A Third Circuit Debate About Waiver (or Forfeiture) of Arguments Not Raised Below

Tri-M Group, LLC v. Sharp, 638 F.3d 406 (3d Cir. 2011).  In this case, the Third Circuit affirmed a district court ruling that Delaware’s Prevailing Wage Regulations unlawfully discriminated against out-of-state contractors, in violation of the dormant Commerce Clause.  For appellate practitioners, however, the interesting aspect of this case is the debate between Judge Rendell, who wrote the majority opinion, and Judge Hardiman, who issued a concurrence, on the question of whether Delaware should have been held to have waived or, as Judge Hardiman put it, “forfeited,” one of its arguments.

Judge Rendell noted that arguments raised for the first time on appeal are waived absent “exceptional circumstances.”  The waiver principle, she wrote, is an issue of discretion and “may be relaxed whenever the public interest or justice so warrants.”  Judge Rendell found multiple reasonsnot to apply the waiver doctrine in this case.  Her discussion offers a checklist of justifications that appellate practitioners may find useful in defending their ability to present new contentions on appeal. 

First, there was a strong public interest in considering all arguments, since the case involved “crucial and unresolved issues of state sovereignty and state procurement spending, and tests the limits of the dormant Commerce Clause in this field.”  Given that public interest, it was better to address the issue than to ignore it.  Second, the fact that the Third Circuit has not yet considered an issue may itself be an “institutional consideration” that would constitute exceptional circumstances.  Third, citing another recent Third Circuit case that had declined to bar a newly-raised argument, Judge Rendell found that the omitted argument in Tri-M Group was sufficiently “intertwined” with other contentions that had been made below so as to counsel against a finding of waiver.  Fourth, the Third Circuit has been “reluctant to apply the waiver doctrine when only an issue of law is raised.”  Judge Rendell found that Delaware’s new argument presented only a “pure question of law.”  Finally, addressing that pure legal issue would “conserve judicial resources.”

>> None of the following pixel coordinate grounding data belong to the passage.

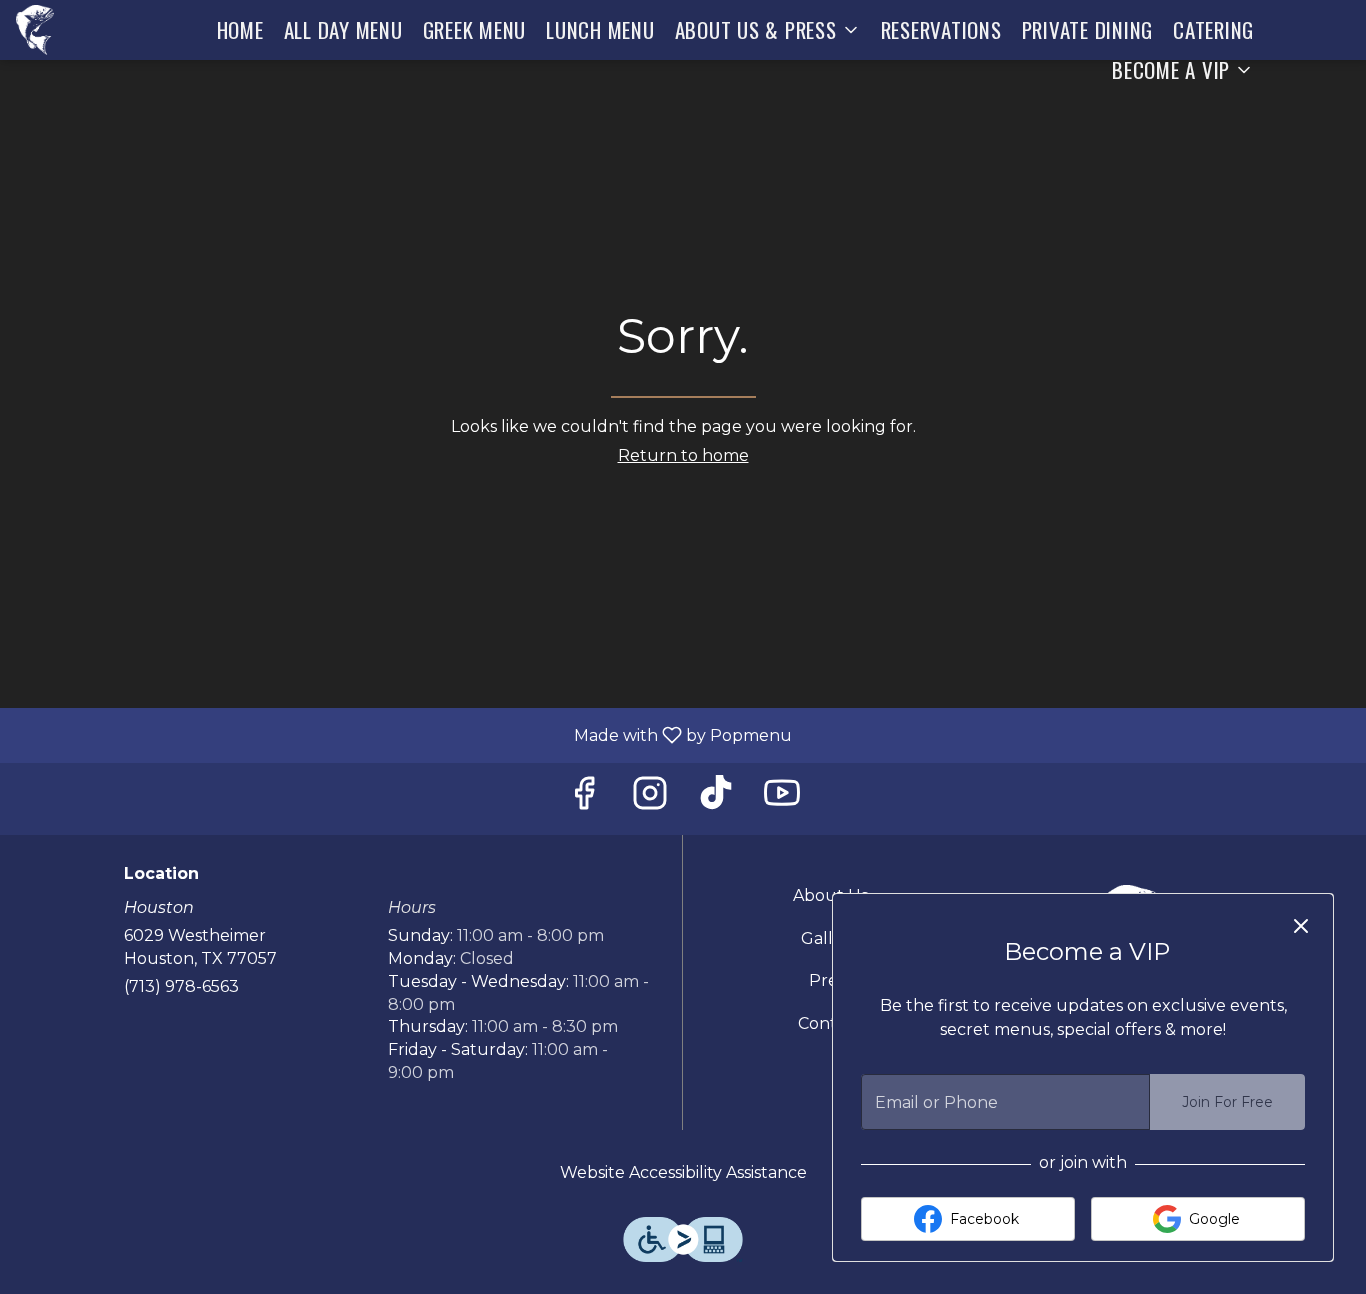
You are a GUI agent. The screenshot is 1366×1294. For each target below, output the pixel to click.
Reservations (941, 29)
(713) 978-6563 (181, 986)
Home (240, 29)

Judge Hardiman concurred in the ultimate result, but viewed the waiver issue very differently.  He agreed that the appeal “implicates significant issues of state sovereignty” and “raises a pure question of law,” but found that those facts did not constitute “exceptional circumstances.”  To him, because the construction project at issue had been completed, all that was at issue was “some $10,000 in wages” that had been paid to six apprentices.  The legal issue that Delaware belatedly raised could be presented in another case, on a full trial court record.

Judge Hardiman also saw nothing to indicate that Delaware had inadvertently failed to make its argument below.  That argument was a “recognized exception” to the dormant Commerce Clause, and it was therefore “unlikely” that Delaware’s counsel had simply missed it.  It was just as plausible that Delaware had decided to pursue other arguments after evaluating the merits of that particular contention.  He quoted a vivid simile:  a party may not “jump from theory to theory like a bee buzzing from flower to flower” absent exceptional circumstances.  In his view, Delaware had “forfeited” its argument rather than waiving it, since forfeiture is the failure to assert a right in timely fashion, while waiver connotes an intentional relinquishment or abandonment of a right.